I see data engineers as being similar to droids in Star Wars. In every movie, they’re in the background repairing ships for starfighters, delivering critical information between Jedi, moving cargo for smugglers, and translating languages for blue milk farmers. It’s easy to overlook droids because most don’t play prominent roles, but they do keep rebel and imperial forces up and running...at least until the blasters start pew pewing.
If you need to be acknowledged and glorified for your work, data engineering is probably not the right role for you. Like droids, you work in the background. You often go unnoticed. You can’t even show your friends the cool app or website that you built.
In fact, many people in your company won’t even recognize the work you do, until something fails. Then is your time to shine—because you’re a jack-of-all-trades. You don’t seek to master the major parts of the company you work for.

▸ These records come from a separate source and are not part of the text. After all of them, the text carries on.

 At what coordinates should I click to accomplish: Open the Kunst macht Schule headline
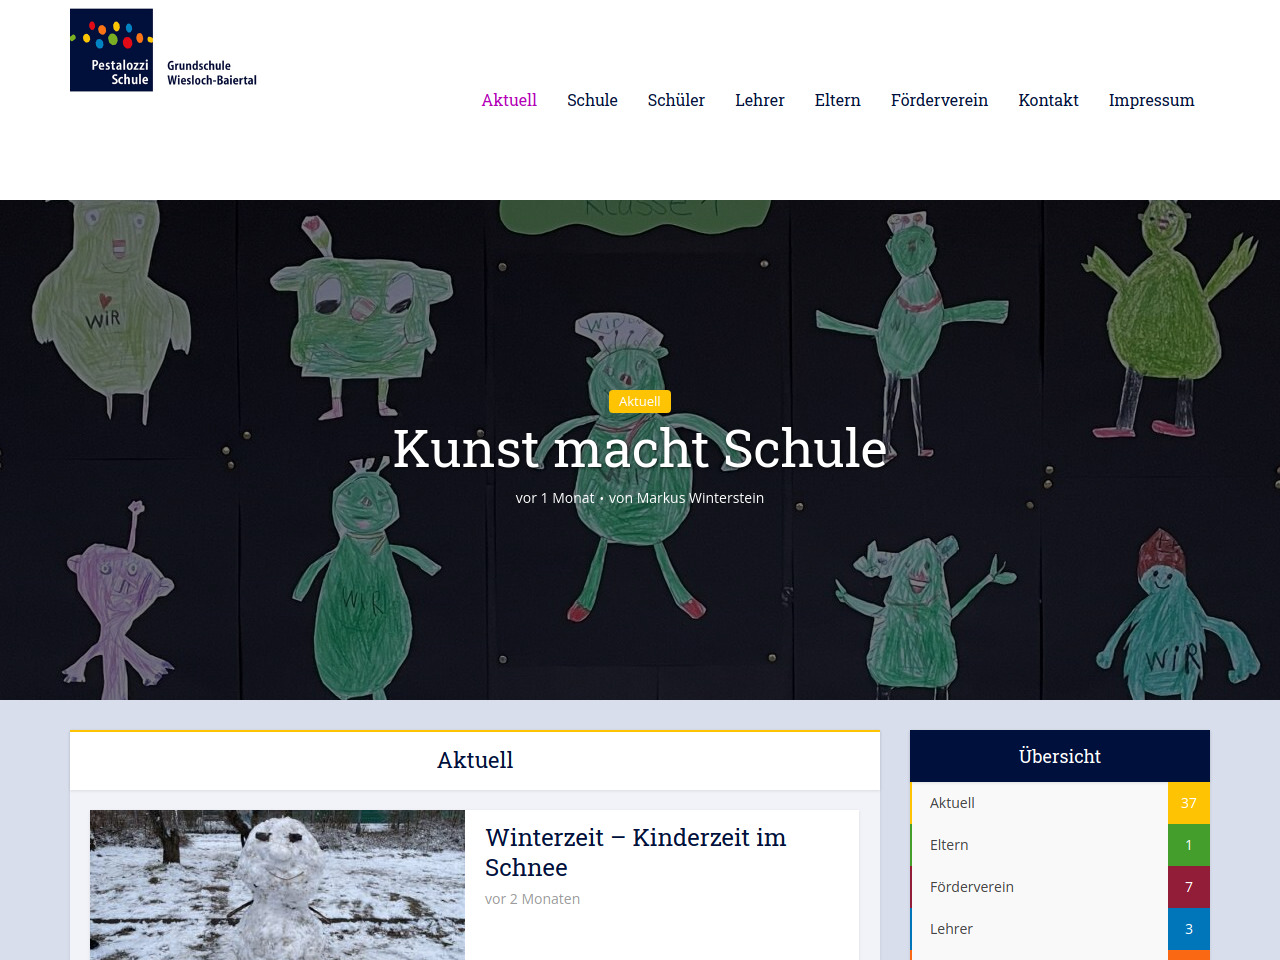click(x=640, y=448)
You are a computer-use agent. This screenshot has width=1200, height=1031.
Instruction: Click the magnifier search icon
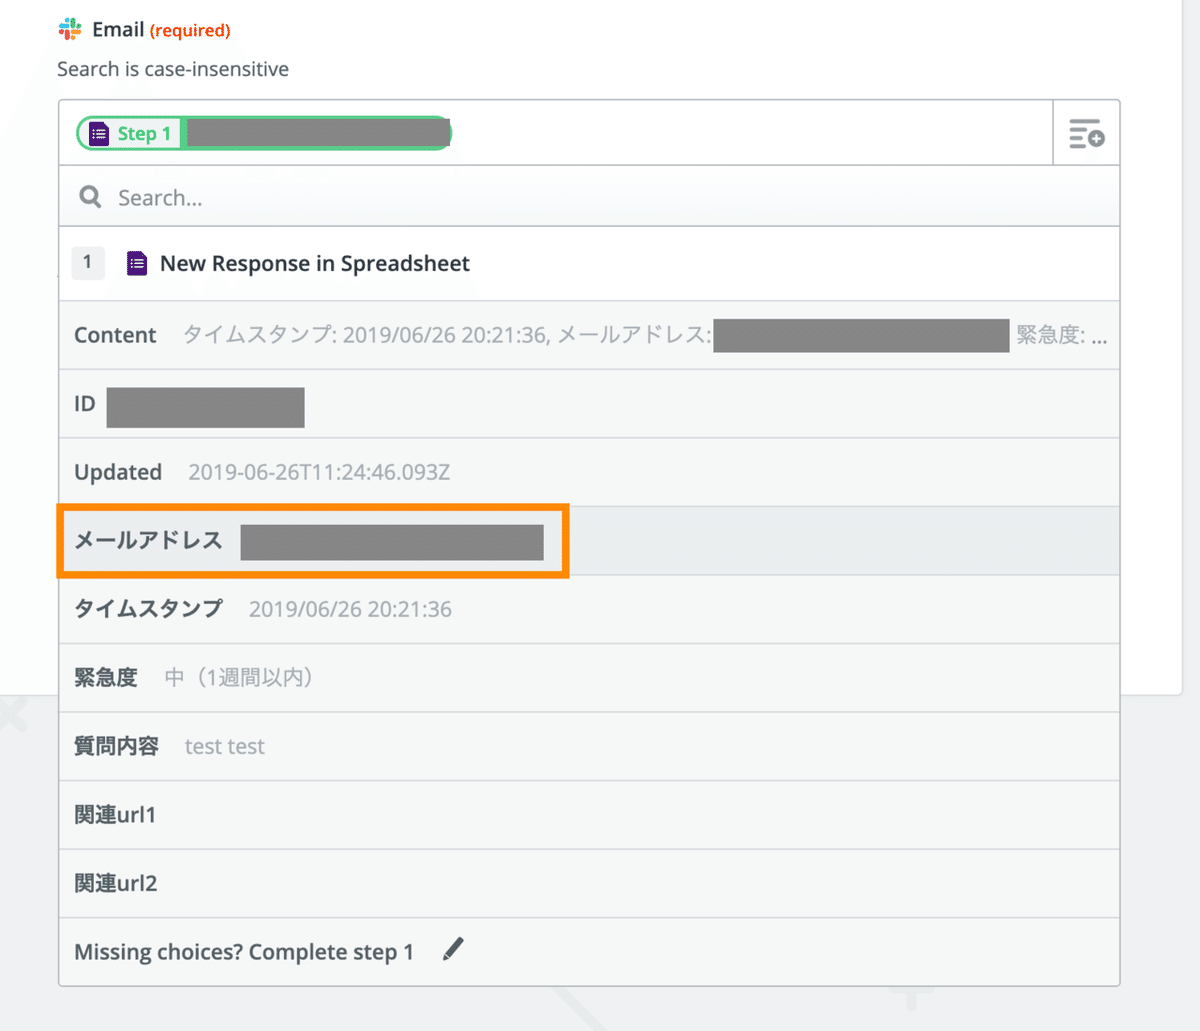coord(90,197)
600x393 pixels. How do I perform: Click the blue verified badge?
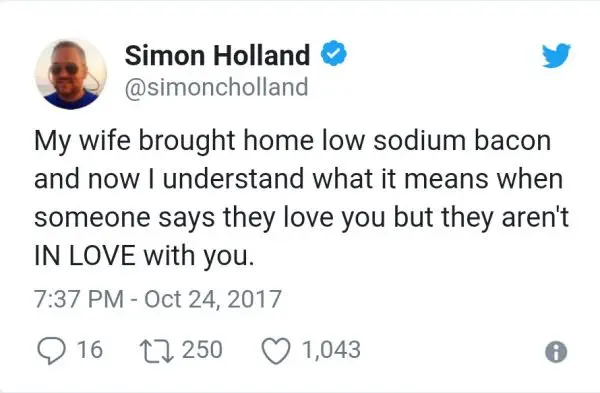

You master all the little things that go into cloud architecture and maintenance.
There is talk that because you have to master so many little things, it’s hard to get a job as a data engineer. That’s not true. You can learn the critical software you need for your first job in just weeks. Developers have made the software intuitive. You can learn it fast.
Once you do learn the technology, you might notice there aren’t many jobs labeled as “entry level.” Don’t let that deter you from going for a job. The tools data engineers use are not considered by companies to be entry level, even if you can learn them in a few weeks. That’s because not many people know them well enough to use them professionally. Right now there are more jobs open than people who can do them.
Yes, you will have to stand in the background like a droid at a medal ceremony while your executives (Han and Luke) are acknowledged. But you will be well-compensated for the work you do. You won’t always see recognition from those above the line, but you’ll definitely see it on the bottom line.